Building on the breadth and depth of faculty expertise on Latin American and Latino Studies at American University, CLALS has also reached beyond campus to engage scholars from the following academic institutions, including universities and research institutes in Latin America:
- The Facultad Latinoamericana de Ciencias Sociales-Costa Rica (FLACSO-CR) collaborates with CLALS on its Ford Foundation-funded work on Elites and Power in Central America.
- The Instituto Nacional de Estudos Sobre os Estados Unidos (INCT/INEU) was a contributor to the Hemisphere in Flux project.
- The Mid-Atlantic Council of Latin American Studies (MACLAS) selected CLALS to sponsor the MACLAS annual conference in 2012.
- CLALS collaborated with the University of British Columbia's Andean Democracy Research Network on a project examining mechanisms of direct participation in Bolivia, Brazil, Ecuador, El Salvador, Mexico, Nicaragua, and Uruguay. The project concluded with the edited volume, New Institutions of Participatory Democracy in Latin America: Voice and Consequence.
- CLALS works closely with the Universidad de la Habana to coordinate the Cuba Initiative, funded by the Christopher Reynolds Foundation.
- The Universidad Rafael Landívar contributes as a research partner to the project on Elites and Power in Central America and co-hosted the project's February 2012 conference in Guatemala.
CLALS serves as an academic resource for civil society organizations working to expand understanding, raise awareness, change policies, and provide services. CLALS partners with the following diverse think-tanks and NGOs in the DC metro area and beyond:
- To further its work on Latino entrepreneurs in the DC metropolitan area, CLALS has partnered with BizLaunch, an entrepreneurial assistance network located in Northern Virginia.
- The Broward County Cultural Division has partnered with CLALS to assess the impact of creative and cultural industries on the future of Latin America's economy.
- CentroNia, CLALS, and AU's School of Education, Teaching, and Health (SETH) performed an in-depth evaluation of how CentroNia, a cultural and arts-based after-school program affects Latino youth.
- The Mexican National Council for Culture and the Arts (El Consejo Nacional para la Cultura y las Artes-CONACULTA) and CLALS have renewed their partnership for an additional three years to bring leading Mexican artists to deliver formal presentations and meet with faculty and students at AU.
- The Coordinadora Regional de Investigaciones Económicas y Sociales (CRIES) collaborated with CLALS on the Hemisphere in Flux project.
- The Corporación de Estudios para Latinoamérica (CIEPLAN) collaborates with CLALS on a research project examining emergent issues and challenges in Latin American and Caribbean economies.
- The Instituto Centroamericano de Estudios Fiscales (ICEFI) collaborates with CLALS on the Elites and Power in Central America project.

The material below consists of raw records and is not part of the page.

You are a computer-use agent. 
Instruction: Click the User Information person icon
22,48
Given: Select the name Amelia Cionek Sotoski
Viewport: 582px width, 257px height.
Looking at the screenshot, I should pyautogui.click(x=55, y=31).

- The Inter-American Development Bank's Culture, Creativity, and Solidarity Affairs Division and Culture Center has partnered with CLALS to assess the impact of creative and cultural industries on Latin America's economy.
- The Latino Economic Development Center (LEDC), in coordination with CLALS and the Kogod School of Business, assisted in an initial phase of research examining Latino entrepreneurs in the DC Metro area.

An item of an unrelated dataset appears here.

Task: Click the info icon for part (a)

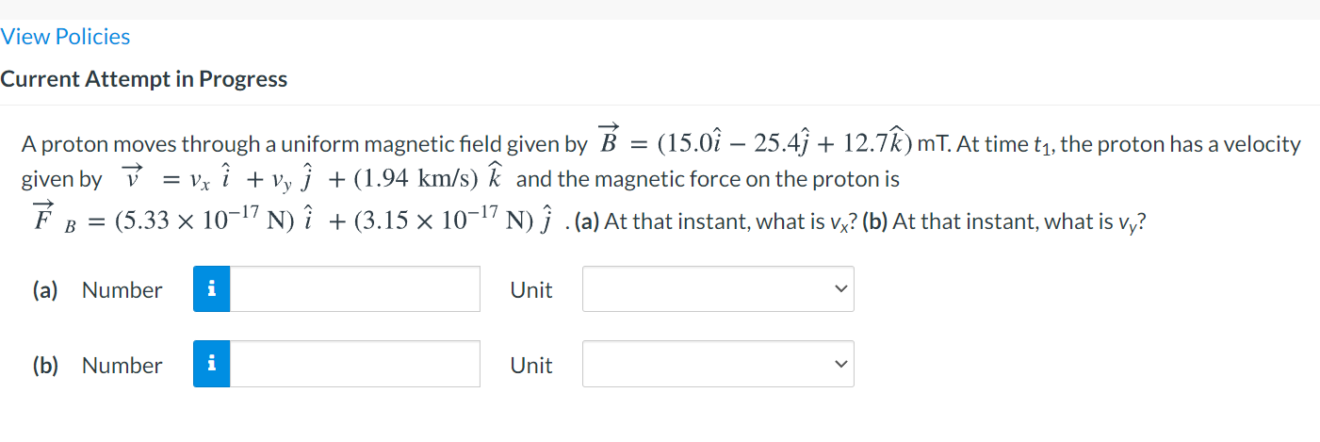Action: (212, 289)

- The Mexican Cultural Institute of Washington, D.C., in collaboration with CONACULTA, has partnered with CLALS to bring leading Mexican artists and intellectuals to AU.
- The National Council of La Raza (NCLR) and CLALS partnered to explore the dynamics of discrimination against Latinos.
- The Programa Salvadoreño de Investigación sobre Desarrollo y Medio Ambiente (PRISMA) collaborates with CLALS on its Ford Foundation-funded work on Elites and Power in Central America.
- The Washington Office on Latin America has partnered with CLALS for its projects on Social Exclusion & Violence in Central America and Elites and Power in Central America, as well as for ongoing work related to the Cuba Initiative.
- The Wilson Center collaborated with CLALS to present the findings of our Social Exclusion & Violence in Central America project, and other research from the Safe and Inclusive Cities project.